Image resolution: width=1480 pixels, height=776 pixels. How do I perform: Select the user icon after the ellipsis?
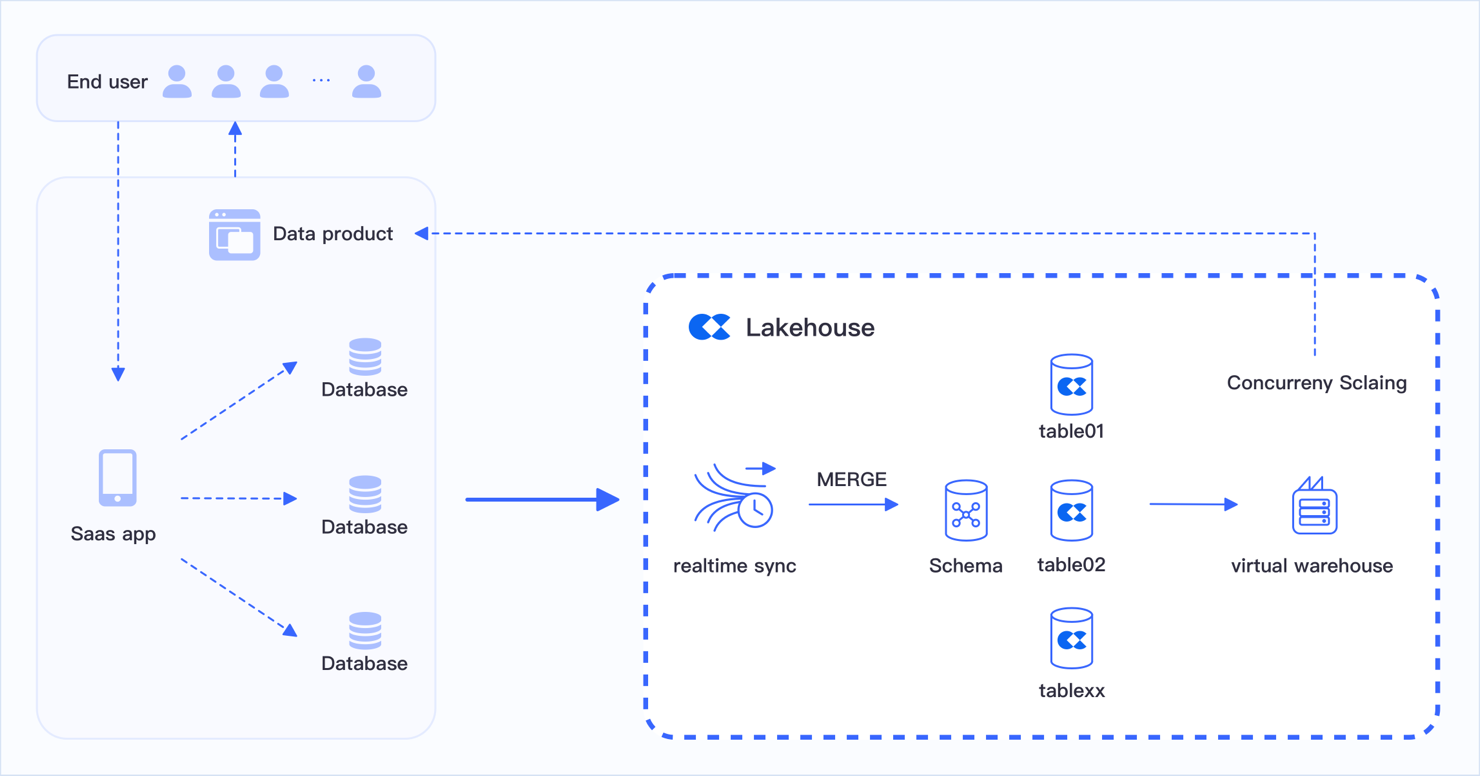click(x=367, y=82)
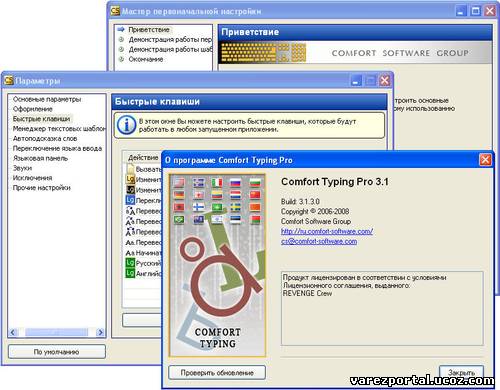Open Автоподсказка слов settings page
Image resolution: width=500 pixels, height=390 pixels.
click(x=45, y=138)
_ _ _ _ _ _ _
About this exercise - Copy the listing above exactly, minus the pictures.

Answer to the problem -
Image resolution: width=1480 pixels, height=776 pixels. How do I perform: Select the user icon after the ellipsis?
click(x=367, y=82)
Open Автоподсказка слов settings page
Image resolution: width=500 pixels, height=390 pixels.
click(x=45, y=138)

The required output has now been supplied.